None had worked in personal-care products before this. Hall and Green spent the first part of their careers building other people’s brands at advertising agencies and living together in Brooklyn, where they uncovered their mutual adoration of 1980s branding and aesthetics. They began developing the bedrock of the Vacation brand before they knew what kind of product they wanted it to sell; it was only when the duo moved to Mexico’s Playa del Carmen in 2017 that they settled upon the idea of sunscreen.
The two connected with Bell after becoming followers of Poolside FM, his retro internet radio station that later rebranded to Poolsuite and shared Vacation’s “la buena vida” philosophy, Hall said. The trio brought the brand into the world as “Vacation by Poolside FM.”
The founders’ key hunch was that sunscreen had become boring after people stopped using tanning mirrors and started worrying about cancer.

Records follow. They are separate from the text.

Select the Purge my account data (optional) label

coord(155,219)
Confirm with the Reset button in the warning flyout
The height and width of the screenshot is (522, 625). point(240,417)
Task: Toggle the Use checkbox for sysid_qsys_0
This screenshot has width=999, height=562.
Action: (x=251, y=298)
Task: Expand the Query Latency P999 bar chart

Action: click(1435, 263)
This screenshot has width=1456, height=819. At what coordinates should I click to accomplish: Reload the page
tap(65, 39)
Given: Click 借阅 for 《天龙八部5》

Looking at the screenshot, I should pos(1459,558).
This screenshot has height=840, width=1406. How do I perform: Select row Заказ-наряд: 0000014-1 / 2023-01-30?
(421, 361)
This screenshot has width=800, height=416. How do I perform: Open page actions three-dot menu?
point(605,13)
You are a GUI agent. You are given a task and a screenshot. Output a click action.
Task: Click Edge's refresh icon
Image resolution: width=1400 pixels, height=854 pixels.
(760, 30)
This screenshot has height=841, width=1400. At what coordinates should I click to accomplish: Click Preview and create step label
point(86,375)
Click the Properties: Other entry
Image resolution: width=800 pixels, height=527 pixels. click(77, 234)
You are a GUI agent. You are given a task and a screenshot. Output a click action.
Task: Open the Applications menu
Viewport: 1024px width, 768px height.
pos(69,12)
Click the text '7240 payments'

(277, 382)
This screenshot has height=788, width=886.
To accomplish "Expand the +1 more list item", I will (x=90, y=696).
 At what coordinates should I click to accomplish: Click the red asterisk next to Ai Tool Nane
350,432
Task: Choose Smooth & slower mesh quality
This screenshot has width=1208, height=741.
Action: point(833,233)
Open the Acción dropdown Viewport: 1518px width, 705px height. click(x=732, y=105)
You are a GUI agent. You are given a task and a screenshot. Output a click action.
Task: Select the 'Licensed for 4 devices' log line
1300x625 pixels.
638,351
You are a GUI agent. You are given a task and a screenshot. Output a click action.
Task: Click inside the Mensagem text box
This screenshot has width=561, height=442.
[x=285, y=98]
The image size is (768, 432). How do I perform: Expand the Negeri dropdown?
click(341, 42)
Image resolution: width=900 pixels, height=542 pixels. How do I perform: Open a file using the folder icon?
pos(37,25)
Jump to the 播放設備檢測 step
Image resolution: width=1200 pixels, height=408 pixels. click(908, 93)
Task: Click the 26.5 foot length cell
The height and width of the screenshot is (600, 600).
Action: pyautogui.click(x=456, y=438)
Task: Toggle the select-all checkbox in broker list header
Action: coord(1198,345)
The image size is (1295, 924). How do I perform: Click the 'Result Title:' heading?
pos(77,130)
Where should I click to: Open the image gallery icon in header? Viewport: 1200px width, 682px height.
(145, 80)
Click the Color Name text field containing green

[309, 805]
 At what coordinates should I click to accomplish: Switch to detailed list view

To summon the allure of an earlier era, they invested heavily in the visuals and on-shelf appeal of their offerings. Vacation’s bestselling products today include its canned, aerated Classic Whip and a reformulation of Bain de Soleil’s discontinued, gelatinous and fragrant Orange Gelée.
Vacation has also gotten comfortable handing out products for free. It offers select event organizers free sunscreen to distribute among attendees and mails around 1,500 products a week to social-media creators and other influencers.
“Our strategy overall is, how do we get products into as many people’s hands as possible?” Hall said. Even if recipients don’t post about Vacation on social media, they will “use it in summer and tell their friends,” he said.

One of Vacation’s bestsellers is packaged in a whipped cream bottle, designed to catch eyes on the shelf and on TikTok.
Screen time
The sunscreen category remains largely saturated, and competition is increasing. U.S. brands face stiff competition from South Korean and European rivals that boast more advanced UV filters and formulas, according to IBIS World.
Edgewell’s Banana Boat and Kenvue’s Neutrogena lead the category in unit sales and dollar sales, respectively, the household and personal products trade publication Happi has reported, citing market research company Circana.
But Vacation’s branding resonates with younger consumers’ obsession with nostalgia and desire for photogenic products, said Allison Collins, a former beauty editor and co-founder of advisory firm the Consumer Collective. Newer releases diversifying into areas such as body mists further the Instagram and TikTok appeal, she said.
“Fragrance is the hardest category to create visual storytelling around on social media, but mists are less expensive than other fragrance formats, so it feels less silly to be spritzing it about,” Collins said.
Vacation’s virality and kitschiness have led some consumers to interrogate the efficacy of its products online, including in a Reddit post titled “Vacation sunscreen—is it *really* legit?”
The brand, like many other startups in the industry, sends its sunscreen to dermatologists for review and advertises its dermatology-approved credentials.
Vacation plans to stick with its brand personality as it expands, Hall said, citing an ongoing brief for “wild” ideas.
“No one,” he said, “was going to tell us that sunscreen mousse was the next big thing.”